• [Exercise instructions]
Copy, from the data below, each line that has the word "computer".

═══ Records provided

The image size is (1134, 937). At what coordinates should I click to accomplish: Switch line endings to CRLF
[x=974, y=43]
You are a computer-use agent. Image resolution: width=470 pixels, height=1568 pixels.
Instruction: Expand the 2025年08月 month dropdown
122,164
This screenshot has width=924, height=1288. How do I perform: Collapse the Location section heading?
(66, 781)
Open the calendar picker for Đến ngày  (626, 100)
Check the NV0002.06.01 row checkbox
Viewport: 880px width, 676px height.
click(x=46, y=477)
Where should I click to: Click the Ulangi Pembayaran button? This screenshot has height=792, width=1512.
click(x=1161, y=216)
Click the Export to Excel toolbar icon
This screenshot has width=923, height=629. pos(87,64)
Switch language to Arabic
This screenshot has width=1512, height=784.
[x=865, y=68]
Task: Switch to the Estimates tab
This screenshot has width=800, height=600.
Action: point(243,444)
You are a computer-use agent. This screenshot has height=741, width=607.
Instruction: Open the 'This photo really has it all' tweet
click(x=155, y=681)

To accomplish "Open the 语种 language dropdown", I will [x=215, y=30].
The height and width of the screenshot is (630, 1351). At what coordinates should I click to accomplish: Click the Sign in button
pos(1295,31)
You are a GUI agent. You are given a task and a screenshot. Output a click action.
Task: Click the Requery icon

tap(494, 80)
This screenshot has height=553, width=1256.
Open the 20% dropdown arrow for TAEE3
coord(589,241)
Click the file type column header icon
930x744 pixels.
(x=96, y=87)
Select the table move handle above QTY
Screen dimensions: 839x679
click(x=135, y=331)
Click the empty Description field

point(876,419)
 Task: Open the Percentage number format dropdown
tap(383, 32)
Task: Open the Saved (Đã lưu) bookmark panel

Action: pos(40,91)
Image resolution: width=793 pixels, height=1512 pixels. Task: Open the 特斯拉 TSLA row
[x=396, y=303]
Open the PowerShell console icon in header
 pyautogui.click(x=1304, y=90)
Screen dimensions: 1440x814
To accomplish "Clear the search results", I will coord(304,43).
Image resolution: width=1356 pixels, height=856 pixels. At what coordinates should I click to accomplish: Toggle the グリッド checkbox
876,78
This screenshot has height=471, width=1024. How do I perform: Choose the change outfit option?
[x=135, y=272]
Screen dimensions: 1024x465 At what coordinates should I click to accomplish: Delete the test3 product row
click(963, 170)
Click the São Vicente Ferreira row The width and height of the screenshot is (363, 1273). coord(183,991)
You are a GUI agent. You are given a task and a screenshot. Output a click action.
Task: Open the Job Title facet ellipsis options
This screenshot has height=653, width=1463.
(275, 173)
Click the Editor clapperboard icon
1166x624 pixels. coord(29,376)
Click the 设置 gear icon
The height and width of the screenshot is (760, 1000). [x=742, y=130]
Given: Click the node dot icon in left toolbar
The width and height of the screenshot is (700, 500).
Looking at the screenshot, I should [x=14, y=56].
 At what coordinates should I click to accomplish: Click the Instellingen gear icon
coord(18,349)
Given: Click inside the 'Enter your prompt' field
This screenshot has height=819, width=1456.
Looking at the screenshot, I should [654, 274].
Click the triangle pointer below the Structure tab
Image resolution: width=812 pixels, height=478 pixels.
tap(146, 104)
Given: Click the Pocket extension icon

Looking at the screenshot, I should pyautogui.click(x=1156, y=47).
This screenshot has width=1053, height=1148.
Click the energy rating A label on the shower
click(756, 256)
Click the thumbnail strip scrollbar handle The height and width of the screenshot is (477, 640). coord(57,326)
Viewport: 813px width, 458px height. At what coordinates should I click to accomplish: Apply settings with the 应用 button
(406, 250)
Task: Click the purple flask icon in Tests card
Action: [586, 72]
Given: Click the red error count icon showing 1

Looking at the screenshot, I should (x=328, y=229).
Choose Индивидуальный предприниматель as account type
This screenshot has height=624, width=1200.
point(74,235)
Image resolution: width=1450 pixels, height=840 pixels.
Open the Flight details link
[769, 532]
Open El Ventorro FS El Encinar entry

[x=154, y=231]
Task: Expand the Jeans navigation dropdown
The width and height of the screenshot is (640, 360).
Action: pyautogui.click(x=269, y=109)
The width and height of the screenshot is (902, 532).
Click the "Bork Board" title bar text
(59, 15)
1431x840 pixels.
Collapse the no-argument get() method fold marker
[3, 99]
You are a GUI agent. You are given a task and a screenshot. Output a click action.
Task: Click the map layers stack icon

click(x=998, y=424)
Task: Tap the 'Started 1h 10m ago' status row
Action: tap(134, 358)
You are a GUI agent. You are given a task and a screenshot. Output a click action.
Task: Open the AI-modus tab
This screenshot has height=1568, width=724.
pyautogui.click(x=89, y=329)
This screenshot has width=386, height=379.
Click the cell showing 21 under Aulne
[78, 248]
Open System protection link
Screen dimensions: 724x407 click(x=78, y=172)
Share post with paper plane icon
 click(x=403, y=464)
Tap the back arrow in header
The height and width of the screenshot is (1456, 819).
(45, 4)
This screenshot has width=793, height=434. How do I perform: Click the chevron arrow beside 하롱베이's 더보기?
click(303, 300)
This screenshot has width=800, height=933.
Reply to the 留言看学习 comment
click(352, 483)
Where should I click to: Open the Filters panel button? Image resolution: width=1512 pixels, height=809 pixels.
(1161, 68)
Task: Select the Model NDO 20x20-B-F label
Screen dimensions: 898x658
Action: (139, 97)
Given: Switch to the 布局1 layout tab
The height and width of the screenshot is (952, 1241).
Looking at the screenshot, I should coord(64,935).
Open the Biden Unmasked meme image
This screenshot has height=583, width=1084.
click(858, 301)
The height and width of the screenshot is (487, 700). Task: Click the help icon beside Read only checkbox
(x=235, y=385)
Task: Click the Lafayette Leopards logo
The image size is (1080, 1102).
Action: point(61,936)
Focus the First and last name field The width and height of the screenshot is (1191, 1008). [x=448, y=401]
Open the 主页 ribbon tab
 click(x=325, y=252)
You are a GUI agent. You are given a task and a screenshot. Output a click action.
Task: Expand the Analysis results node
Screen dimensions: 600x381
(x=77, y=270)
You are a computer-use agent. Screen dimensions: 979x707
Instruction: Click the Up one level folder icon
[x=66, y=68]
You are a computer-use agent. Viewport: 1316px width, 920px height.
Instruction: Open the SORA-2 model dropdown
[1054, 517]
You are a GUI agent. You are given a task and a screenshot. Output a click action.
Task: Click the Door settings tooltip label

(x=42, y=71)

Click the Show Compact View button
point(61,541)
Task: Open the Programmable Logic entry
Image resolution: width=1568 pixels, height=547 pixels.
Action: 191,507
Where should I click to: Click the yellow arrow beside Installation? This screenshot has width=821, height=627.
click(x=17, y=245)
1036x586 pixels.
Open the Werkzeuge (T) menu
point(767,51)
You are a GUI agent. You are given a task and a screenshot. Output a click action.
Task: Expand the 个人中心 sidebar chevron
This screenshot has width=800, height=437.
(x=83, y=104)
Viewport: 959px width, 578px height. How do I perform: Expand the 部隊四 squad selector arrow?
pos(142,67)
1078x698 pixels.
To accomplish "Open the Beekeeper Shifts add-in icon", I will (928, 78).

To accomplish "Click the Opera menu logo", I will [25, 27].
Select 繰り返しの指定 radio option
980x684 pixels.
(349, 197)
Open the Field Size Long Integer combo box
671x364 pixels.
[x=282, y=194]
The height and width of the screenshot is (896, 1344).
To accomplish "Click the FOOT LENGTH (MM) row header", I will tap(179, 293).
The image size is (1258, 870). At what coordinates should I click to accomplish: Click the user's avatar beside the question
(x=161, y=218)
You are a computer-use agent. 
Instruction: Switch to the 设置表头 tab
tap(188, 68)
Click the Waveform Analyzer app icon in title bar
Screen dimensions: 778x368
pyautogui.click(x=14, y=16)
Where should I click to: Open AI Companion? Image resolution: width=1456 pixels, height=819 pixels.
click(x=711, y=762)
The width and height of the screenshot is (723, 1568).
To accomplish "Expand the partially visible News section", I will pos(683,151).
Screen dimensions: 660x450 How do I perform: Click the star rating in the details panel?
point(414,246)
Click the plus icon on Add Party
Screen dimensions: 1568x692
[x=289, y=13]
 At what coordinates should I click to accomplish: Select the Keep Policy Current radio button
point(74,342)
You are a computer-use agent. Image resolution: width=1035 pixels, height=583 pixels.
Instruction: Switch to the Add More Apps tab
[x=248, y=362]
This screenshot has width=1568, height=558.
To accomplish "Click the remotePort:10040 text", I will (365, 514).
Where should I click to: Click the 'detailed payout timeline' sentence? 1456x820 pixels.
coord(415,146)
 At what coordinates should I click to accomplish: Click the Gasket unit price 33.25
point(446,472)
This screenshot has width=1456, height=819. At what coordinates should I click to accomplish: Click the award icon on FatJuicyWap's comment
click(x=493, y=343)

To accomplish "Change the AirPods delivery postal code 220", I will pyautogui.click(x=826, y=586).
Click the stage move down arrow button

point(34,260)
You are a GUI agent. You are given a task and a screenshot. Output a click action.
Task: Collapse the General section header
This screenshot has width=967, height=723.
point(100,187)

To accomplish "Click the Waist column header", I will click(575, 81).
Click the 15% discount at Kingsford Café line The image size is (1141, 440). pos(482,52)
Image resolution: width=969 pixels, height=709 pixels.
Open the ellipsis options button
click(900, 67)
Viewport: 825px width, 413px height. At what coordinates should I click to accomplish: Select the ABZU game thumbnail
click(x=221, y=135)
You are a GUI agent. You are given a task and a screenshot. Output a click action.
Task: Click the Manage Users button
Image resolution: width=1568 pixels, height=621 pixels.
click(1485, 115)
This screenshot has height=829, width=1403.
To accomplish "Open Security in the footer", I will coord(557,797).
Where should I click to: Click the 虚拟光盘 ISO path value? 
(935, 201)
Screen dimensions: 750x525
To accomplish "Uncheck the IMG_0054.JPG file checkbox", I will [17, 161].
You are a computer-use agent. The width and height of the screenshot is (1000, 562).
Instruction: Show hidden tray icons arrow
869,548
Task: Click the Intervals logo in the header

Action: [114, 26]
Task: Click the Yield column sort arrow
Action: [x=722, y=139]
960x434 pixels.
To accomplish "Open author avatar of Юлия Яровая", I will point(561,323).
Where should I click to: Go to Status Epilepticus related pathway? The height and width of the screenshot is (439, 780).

══════

• [Task answer]
You are a computer-use agent. Image resolution: width=470 pixels, height=1568 pixels.
You are a computer-use agent. This screenshot has height=741, width=607.
You are a computer-use agent. Screen dimensions: 979x707
You are a computer-use agent. Viewport: 1316px width, 920px height.
You are a computer-use agent. 
You are a computer-use agent. Image resolution: width=1035 pixels, height=583 pixels.
You are a computer-use agent. The width and height of the screenshot is (1000, 562).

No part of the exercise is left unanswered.